A post-authentication command injection vulnerability exists in the web management interface of several NETGEAR WiFi system products. Affected models and firmware versions are: CBR40 before 2.5.0.10, RBK752 before 3.2.15.25, RBR750 before 3.2.15.25, RBS750 before 3.2.15.25, RBK852 before 3.2.15.25, RBR850 before 3.2.15.25, and RBS850 before 3.2.15.25 [1]. The vulnerability is reachable only after an attacker has successfully authenticated to the device's administrative interface.

Exploitation

An attacker must first obtain valid administrative credentials for the affected NETGEAR device. With authenticated access, the attacker can send specially crafted HTTP requests to the vulnerable web management interface, injecting arbitrary operating system commands that are then executed on the device [1]. No additional privileges or user interaction beyond authentication are required.

Impact

Successful exploitation allows an authenticated attacker to execute arbitrary commands on the underlying operating system with the privileges of the web server process (likely root).
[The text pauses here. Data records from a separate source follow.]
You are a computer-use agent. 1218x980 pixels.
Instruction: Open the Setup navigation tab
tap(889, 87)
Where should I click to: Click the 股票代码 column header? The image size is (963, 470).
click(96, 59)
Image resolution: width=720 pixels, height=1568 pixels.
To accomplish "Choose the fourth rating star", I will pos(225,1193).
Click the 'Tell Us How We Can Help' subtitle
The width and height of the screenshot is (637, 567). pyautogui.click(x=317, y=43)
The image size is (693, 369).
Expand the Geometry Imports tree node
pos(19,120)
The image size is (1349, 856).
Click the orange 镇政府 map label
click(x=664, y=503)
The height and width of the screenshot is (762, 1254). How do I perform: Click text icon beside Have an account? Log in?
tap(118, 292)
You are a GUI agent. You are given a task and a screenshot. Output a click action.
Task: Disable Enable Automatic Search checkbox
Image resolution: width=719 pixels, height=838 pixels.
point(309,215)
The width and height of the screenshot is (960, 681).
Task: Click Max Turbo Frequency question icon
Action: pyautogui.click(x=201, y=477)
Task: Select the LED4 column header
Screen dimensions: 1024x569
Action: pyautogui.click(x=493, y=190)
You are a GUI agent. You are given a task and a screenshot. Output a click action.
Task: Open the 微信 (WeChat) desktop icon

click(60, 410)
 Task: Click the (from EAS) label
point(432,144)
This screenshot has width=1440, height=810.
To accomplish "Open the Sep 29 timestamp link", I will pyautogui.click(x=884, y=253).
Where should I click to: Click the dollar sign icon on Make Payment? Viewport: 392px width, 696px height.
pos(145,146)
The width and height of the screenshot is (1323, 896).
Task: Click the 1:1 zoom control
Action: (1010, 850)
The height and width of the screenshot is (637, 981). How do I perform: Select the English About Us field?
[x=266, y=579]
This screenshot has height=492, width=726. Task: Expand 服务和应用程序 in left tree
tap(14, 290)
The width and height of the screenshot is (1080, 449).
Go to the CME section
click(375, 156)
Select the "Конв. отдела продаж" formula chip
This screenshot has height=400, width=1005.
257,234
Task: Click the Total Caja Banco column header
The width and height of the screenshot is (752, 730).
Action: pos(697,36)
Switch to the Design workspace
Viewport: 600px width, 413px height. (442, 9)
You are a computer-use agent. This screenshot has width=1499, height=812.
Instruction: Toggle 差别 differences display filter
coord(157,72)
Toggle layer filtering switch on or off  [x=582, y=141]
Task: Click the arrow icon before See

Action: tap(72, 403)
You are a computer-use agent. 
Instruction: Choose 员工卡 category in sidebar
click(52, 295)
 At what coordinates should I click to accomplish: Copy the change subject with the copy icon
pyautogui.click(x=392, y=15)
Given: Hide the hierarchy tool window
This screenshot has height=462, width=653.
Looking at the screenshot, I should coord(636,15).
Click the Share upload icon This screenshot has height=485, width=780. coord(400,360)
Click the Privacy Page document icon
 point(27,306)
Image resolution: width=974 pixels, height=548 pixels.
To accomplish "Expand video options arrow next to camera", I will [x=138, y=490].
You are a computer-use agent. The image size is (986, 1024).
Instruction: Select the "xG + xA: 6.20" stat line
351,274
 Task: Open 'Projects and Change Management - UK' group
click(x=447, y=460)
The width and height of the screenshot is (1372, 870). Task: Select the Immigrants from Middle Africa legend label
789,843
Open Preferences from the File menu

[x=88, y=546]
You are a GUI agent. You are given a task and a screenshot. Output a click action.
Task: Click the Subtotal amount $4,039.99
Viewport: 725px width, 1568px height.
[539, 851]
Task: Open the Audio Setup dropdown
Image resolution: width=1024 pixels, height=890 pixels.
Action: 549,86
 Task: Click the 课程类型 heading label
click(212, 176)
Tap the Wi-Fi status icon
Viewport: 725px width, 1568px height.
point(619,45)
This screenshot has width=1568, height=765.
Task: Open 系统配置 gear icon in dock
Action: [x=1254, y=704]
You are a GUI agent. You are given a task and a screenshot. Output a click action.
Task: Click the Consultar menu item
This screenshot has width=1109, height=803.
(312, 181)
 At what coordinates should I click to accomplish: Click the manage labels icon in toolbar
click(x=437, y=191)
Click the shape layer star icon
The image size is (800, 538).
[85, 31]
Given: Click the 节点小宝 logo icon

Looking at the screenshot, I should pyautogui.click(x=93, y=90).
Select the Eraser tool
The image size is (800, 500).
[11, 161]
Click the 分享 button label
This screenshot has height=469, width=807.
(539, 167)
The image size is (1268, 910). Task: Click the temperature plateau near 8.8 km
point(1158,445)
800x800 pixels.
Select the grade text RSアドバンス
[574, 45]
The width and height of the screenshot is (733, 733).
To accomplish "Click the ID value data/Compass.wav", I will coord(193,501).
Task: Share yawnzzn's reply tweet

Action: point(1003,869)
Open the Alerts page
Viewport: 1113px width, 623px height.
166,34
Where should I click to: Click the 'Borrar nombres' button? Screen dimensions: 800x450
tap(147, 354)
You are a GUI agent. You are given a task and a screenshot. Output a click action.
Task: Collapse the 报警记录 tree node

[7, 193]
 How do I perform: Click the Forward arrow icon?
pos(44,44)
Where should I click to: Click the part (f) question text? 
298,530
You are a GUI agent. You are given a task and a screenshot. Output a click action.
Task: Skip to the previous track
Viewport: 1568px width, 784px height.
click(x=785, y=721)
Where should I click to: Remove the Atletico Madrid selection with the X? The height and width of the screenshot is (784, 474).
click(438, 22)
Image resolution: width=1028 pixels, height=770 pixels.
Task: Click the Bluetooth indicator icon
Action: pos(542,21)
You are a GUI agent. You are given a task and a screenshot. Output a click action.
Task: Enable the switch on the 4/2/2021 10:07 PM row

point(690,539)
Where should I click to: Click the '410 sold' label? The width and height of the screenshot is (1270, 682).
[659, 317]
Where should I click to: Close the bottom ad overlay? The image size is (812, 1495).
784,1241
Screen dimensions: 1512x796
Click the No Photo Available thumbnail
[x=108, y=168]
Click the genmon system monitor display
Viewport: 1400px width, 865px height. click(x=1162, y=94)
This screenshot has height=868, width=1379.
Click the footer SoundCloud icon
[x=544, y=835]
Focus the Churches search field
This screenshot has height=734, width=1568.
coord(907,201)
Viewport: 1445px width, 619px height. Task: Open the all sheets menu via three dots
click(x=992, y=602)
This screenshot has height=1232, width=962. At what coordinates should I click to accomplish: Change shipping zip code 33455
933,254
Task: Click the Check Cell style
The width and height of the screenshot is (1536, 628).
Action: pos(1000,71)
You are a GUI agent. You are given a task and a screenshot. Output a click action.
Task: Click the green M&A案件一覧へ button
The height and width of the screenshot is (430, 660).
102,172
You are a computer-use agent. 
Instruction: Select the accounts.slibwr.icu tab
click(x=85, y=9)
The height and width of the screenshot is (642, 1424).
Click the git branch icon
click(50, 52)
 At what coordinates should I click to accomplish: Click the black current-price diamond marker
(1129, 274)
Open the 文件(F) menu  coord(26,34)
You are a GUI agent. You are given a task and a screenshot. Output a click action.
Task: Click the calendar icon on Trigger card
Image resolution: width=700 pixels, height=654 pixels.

This can lead to full compromise of the device, including the ability to read, modify, or delete sensitive data, install malware, and pivot to other devices on the network [1].

Mitigation

NETGEAR has released firmware updates that fix this vulnerability for all affected models: CBR40 firmware version 2.5.0.10, and firmware version 3.2.15.25 for RBK752, RBR750, RBS750, RBK852, RBR850, and RBS850. Users should download and install the latest firmware from the NETGEAR Support website as soon as possible [1]. No workarounds are available; updating firmware is the only recommended mitigation.